(Task statement):
With the pictures omitted, repeat exactly the lines below starting with the line that has "Click the RSS feed icon beside the name" and going on through the line that has "Click Ethereum sales value $30,428,317".

(Information given):
------------------------------------------------------------------------

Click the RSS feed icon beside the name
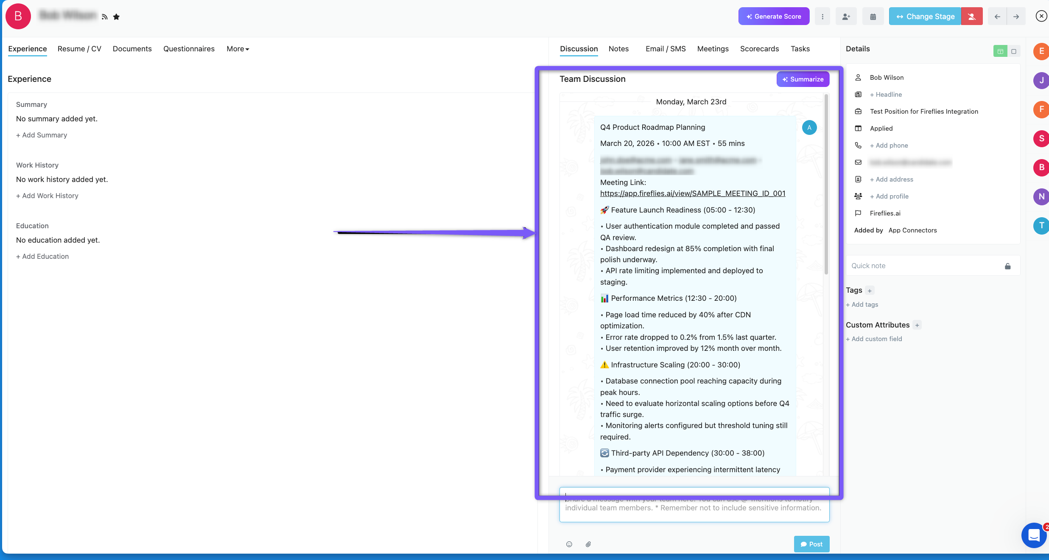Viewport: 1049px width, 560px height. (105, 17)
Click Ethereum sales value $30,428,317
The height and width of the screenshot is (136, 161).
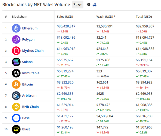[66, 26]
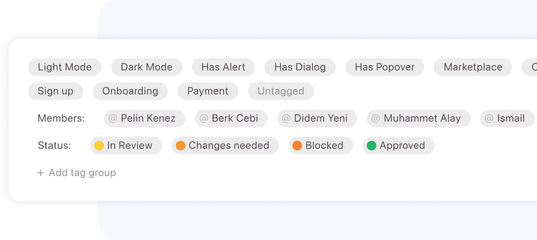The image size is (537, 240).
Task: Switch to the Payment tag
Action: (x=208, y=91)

------------------------------------------------------------------------

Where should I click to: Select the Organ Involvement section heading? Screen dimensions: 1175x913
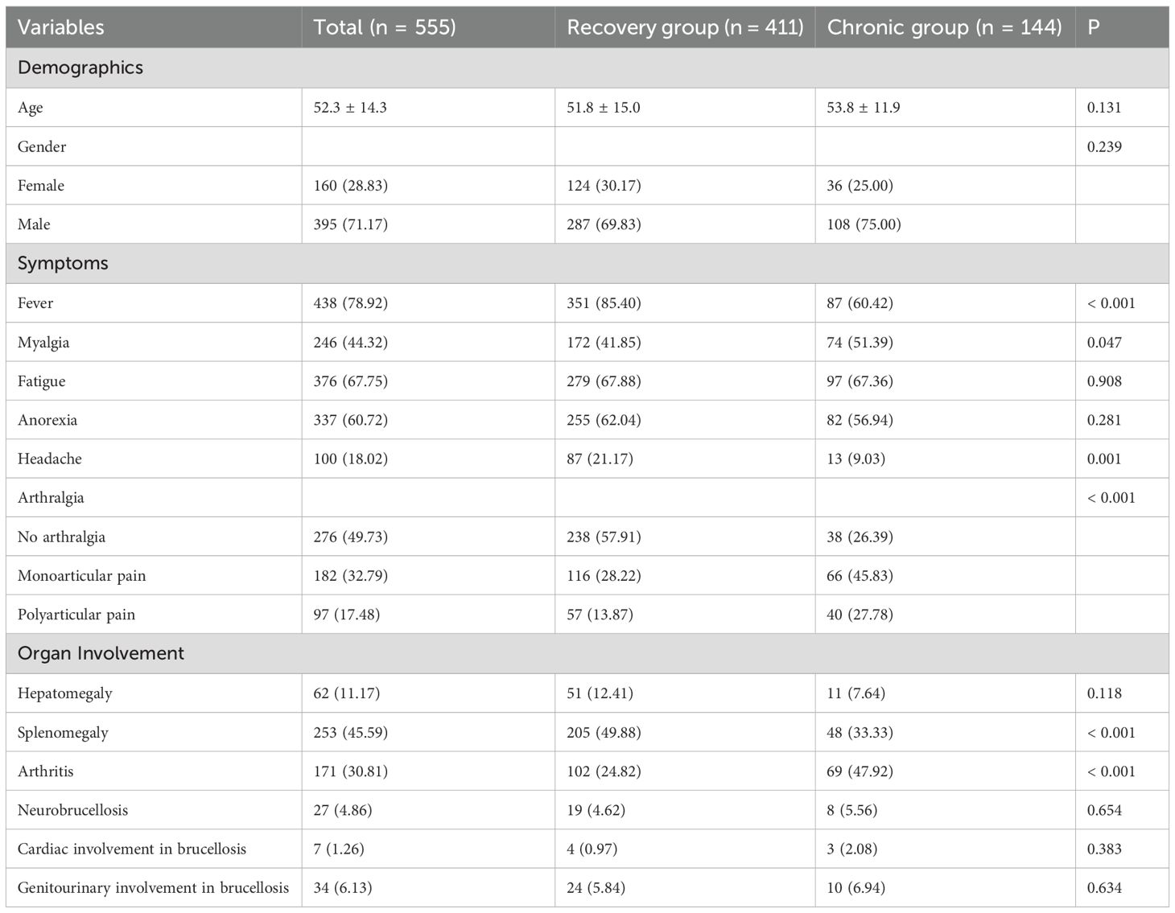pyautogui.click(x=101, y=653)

------------------------------------------------------------------------

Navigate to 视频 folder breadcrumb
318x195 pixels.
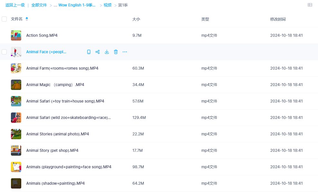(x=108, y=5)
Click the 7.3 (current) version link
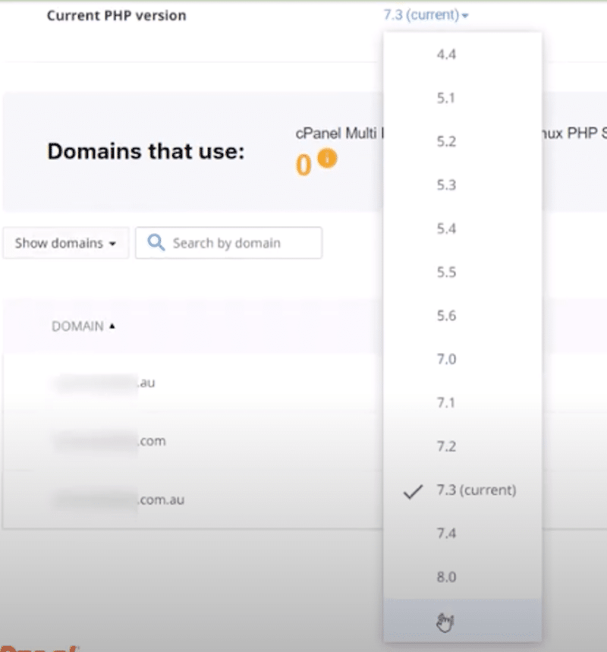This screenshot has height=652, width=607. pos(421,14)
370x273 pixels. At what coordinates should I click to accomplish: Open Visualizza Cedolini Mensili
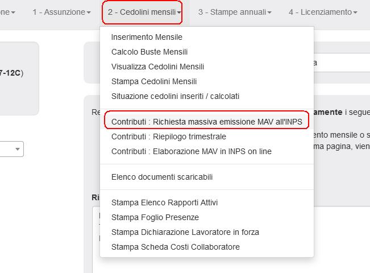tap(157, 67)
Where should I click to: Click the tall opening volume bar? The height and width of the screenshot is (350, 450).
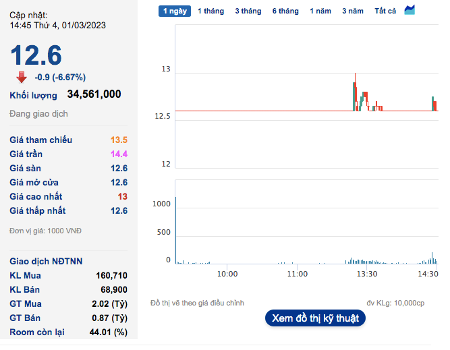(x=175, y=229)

------------------------------------------------------------------------

(Exercise answer):
Click the RSS feed icon beside the name
Viewport: 1049px width, 560px height. (105, 17)
Click Ethereum sales value $30,428,317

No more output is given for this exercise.